Instructions for the task ::
Set down, please, the line that contains "Click the New chart icon" and every line that follows it to the end of the records, exactly; do not include pictures.

Provided records ::

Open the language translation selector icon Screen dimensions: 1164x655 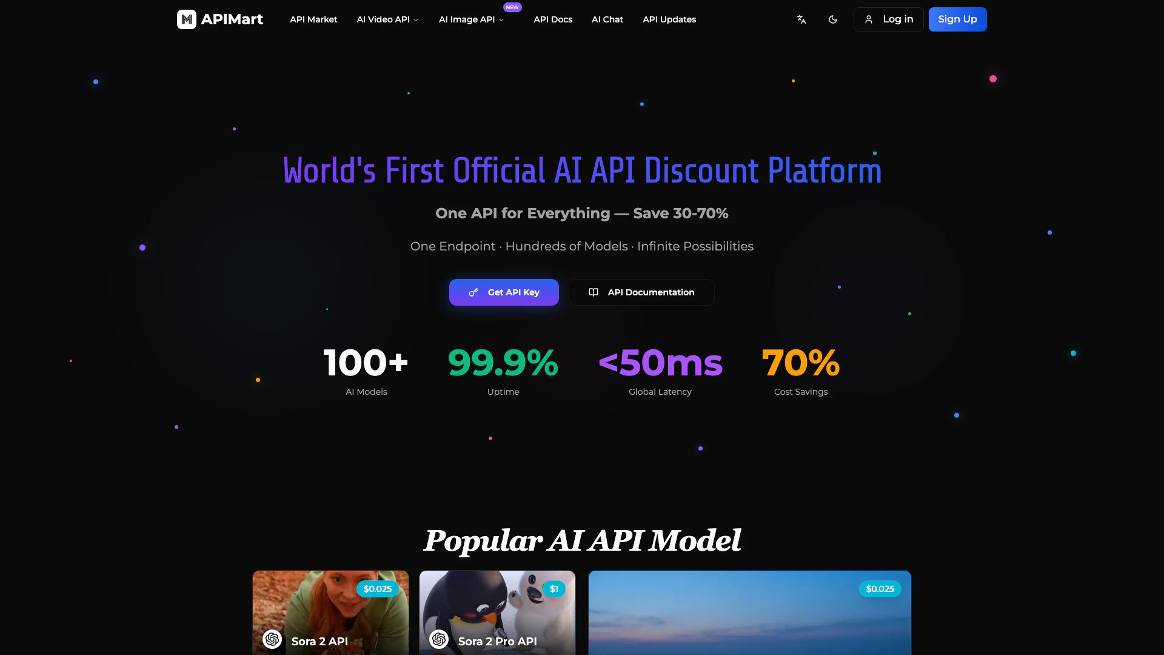(x=801, y=19)
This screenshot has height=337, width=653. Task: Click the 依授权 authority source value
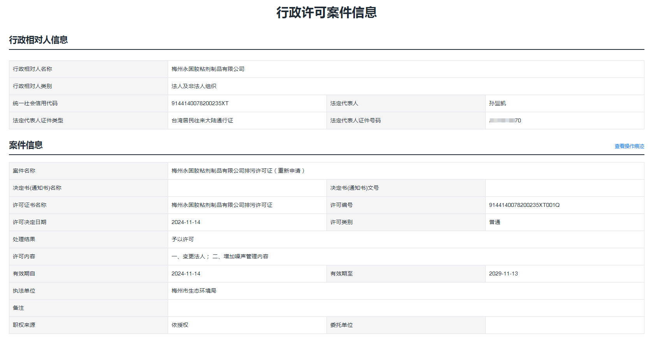point(180,325)
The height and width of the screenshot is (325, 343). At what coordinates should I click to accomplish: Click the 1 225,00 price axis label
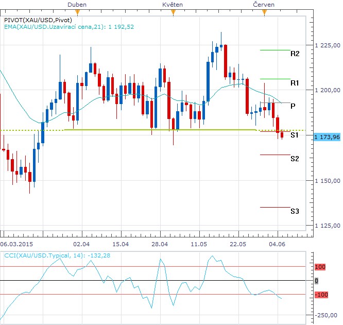328,45
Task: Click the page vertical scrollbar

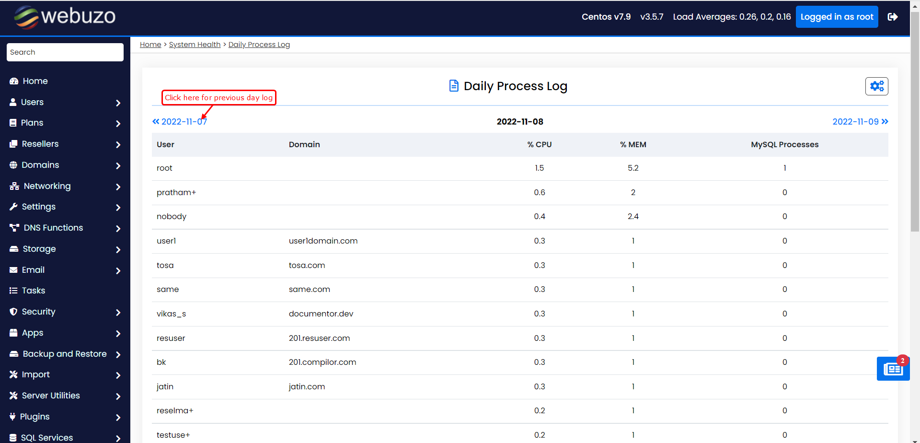Action: pos(915,120)
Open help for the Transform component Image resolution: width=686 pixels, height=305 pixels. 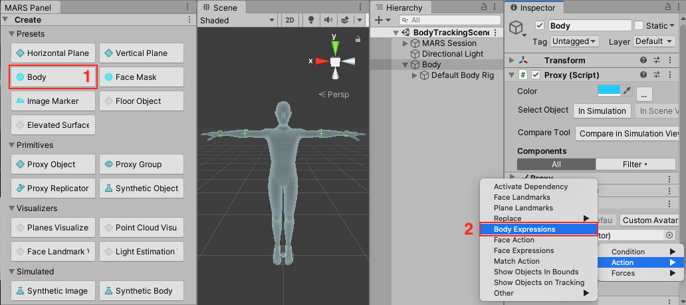[643, 60]

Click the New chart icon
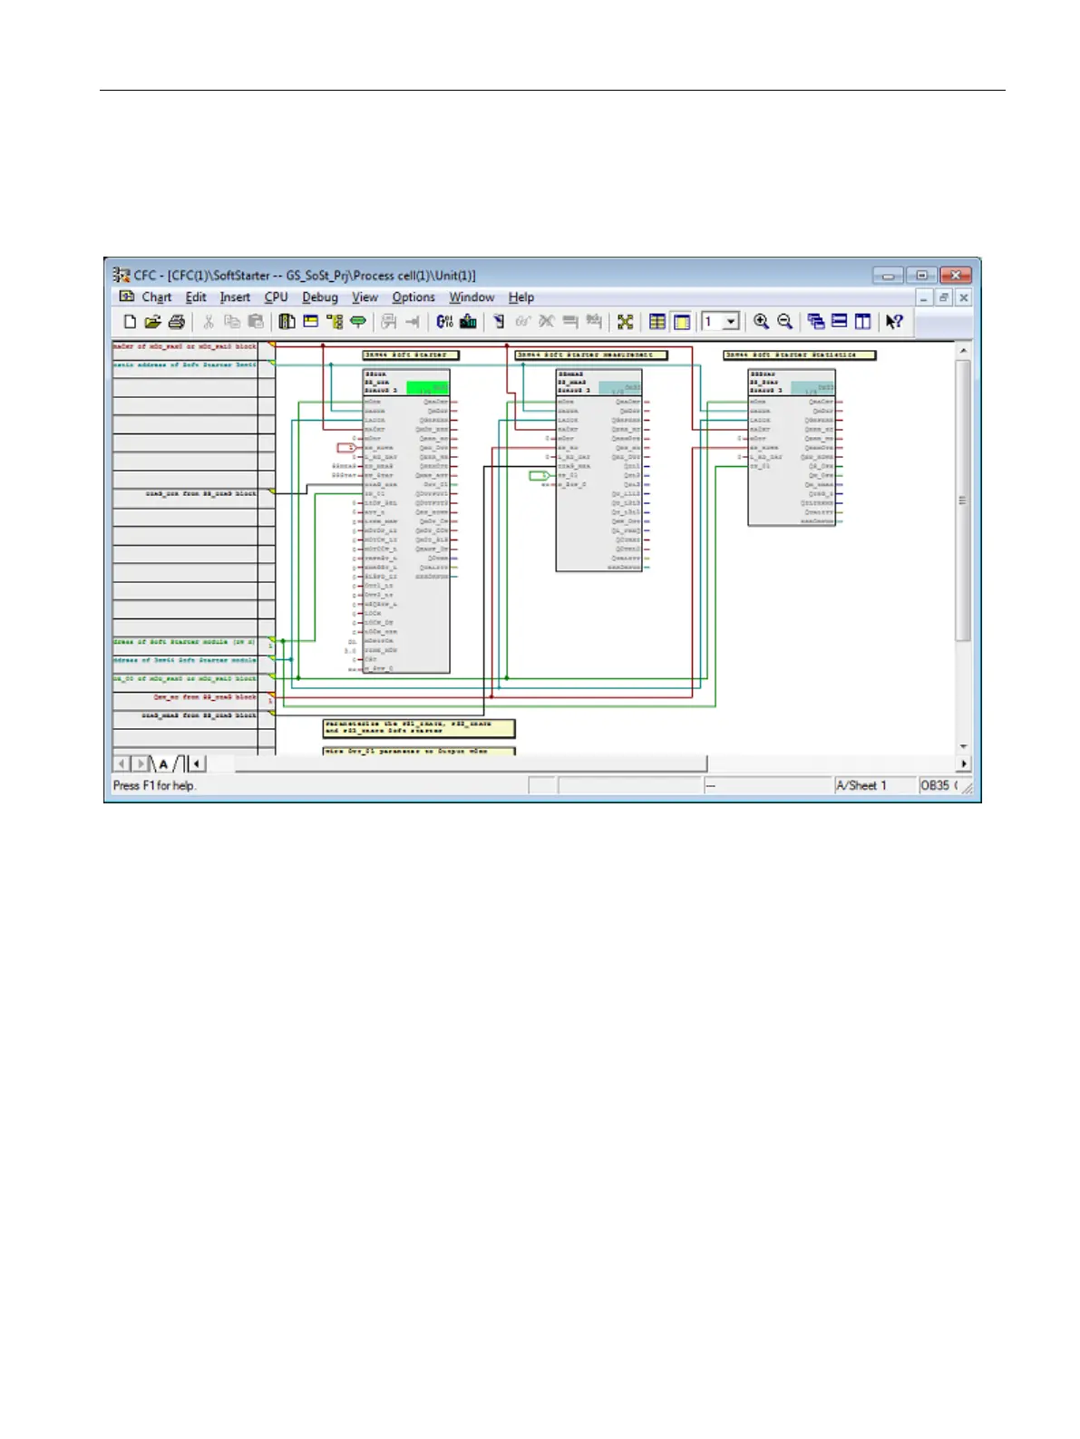130,322

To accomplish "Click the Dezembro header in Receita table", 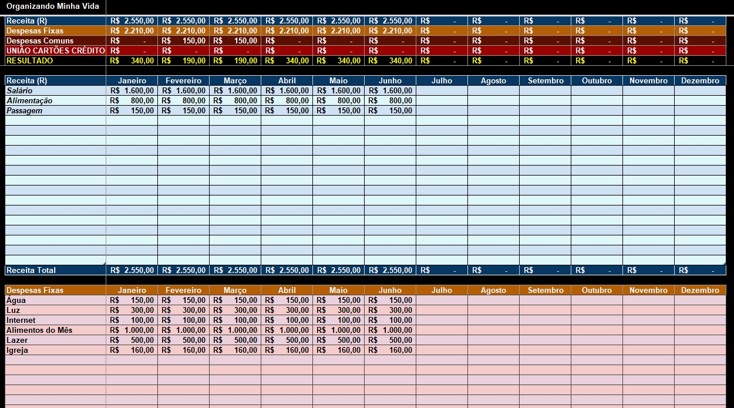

Result ::
Click the New chart icon
130,322

To accomplish "Click the Dezembro header in Receita table", 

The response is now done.